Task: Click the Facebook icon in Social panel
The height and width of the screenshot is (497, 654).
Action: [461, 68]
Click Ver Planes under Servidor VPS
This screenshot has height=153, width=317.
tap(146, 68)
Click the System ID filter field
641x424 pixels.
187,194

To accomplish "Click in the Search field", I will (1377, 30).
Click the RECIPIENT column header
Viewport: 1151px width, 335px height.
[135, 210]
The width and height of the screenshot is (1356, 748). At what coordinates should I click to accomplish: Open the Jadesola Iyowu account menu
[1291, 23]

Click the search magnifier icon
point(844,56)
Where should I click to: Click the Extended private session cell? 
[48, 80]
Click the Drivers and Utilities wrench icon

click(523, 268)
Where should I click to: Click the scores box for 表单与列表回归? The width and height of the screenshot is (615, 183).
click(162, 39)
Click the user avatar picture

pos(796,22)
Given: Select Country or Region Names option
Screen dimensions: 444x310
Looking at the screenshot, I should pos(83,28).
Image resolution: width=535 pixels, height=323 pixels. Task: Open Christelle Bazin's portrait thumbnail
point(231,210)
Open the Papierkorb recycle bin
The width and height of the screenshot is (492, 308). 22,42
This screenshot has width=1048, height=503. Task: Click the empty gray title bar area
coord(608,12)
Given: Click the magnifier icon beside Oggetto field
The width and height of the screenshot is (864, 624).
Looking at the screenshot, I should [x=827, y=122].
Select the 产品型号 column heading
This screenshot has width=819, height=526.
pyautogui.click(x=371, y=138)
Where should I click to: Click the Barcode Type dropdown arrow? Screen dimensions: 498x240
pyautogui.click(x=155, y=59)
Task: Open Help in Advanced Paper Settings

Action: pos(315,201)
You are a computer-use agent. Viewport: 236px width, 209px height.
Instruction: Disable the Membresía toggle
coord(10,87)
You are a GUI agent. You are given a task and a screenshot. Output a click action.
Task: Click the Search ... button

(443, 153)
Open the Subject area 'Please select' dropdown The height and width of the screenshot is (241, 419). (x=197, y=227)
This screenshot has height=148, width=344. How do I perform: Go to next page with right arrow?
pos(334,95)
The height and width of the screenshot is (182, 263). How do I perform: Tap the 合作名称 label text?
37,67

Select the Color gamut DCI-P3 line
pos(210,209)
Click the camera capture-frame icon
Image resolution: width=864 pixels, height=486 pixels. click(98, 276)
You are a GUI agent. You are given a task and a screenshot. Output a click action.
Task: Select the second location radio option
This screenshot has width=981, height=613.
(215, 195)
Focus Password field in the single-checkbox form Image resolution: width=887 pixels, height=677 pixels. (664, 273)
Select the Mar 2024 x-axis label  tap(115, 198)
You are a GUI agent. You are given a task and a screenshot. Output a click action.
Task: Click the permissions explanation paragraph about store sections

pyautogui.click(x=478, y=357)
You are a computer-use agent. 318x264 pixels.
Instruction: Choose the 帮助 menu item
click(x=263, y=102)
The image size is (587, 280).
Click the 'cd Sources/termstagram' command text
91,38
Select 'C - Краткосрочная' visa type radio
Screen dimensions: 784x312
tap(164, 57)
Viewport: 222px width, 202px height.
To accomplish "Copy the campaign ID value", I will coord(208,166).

Description of the task:
Go through the material above and output exactly the lines from the one containing "The height and width of the screenshot is (182, 263)." through the one containing "Select the Mar".

Result of the task:
The height and width of the screenshot is (182, 263). How do I perform: Tap the 合作名称 label text?
37,67

Select the Color gamut DCI-P3 line
pos(210,209)
Click the camera capture-frame icon
Image resolution: width=864 pixels, height=486 pixels. click(98, 276)
You are a GUI agent. You are given a task and a screenshot. Output a click action.
Task: Select the second location radio option
This screenshot has width=981, height=613.
(215, 195)
Focus Password field in the single-checkbox form Image resolution: width=887 pixels, height=677 pixels. (664, 273)
Select the Mar 2024 x-axis label  tap(115, 198)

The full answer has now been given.